Move intended to help prevent Ruby packages from being used in supply chain attacks
RubyGems has become the latest code repository to require multi-factor authentication (MFA) for some of its largest publishers.
The package manager has started alerting the maintainers of gems with more than 165 million downloads via the RubyGems command-line tool and website, recommending that they enable MFA on their accounts.
While it’s currently just a recommendation, MFA will be enforced on these 100-odd accounts on August 15.
Securing the supply chain
“The second-most common attack on software today is supply chain attacks stemming from account access being hacked or leaked,” a member of the team tells The Daily Swig. “MFA prevents almost all of these such attacks.”
Indeed, says the team, RubyGems has been affected by supply chain attacks in the past.
The plan is to expand the requirement beyond the top maintainers over the coming months.
“We’re going to watch the rollout and address any feedback we get from the community, after which time we’ll figure out how we want to move forward,” says the team.
“Responses have been positive – we’ve seen no serious pushback to date. We’re excited that so many folks are on the same page.”
Under lock and key
The new requirement follows a similar move from GitHub, which last month announced that two-factor authentication (2FA) would be made mandatory for all code contributors by the end of next year.
The Microsoft subsidiary hailed the move as “the first and most critical step toward securing the supply chain”.
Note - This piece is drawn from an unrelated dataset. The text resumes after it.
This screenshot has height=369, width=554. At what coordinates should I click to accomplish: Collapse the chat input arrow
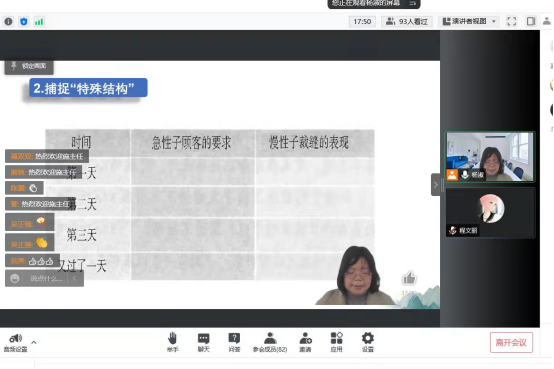click(74, 279)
NPM, too, has been working to enforce 2FA, initially for its top 100 Node.js package maintainers, but with a broader rollout already underway.
And, says the RubyGems team member, “We are aware of other ecosystems that plan to announce similar policies in future – we don’t say who, as they are not ready to announce yet.”
However, some believe these moves do not go far enough.
“This is a minimal step in the right direction,” Jasson Casey, chief technology officer of identity management firm Beyond Identity, tells The Daily Swig.
“It can help against the simplest of attacks against developer accounts, but it’s easy enough to bypass most MFA with off-the-shelf kits like evilginx2.”
“Additionally, this does nothing to protect the integrity of authorship of source code. Finally, they should be requiring phishing-resistant MFA along with source code signing that is linked to the developer identity.”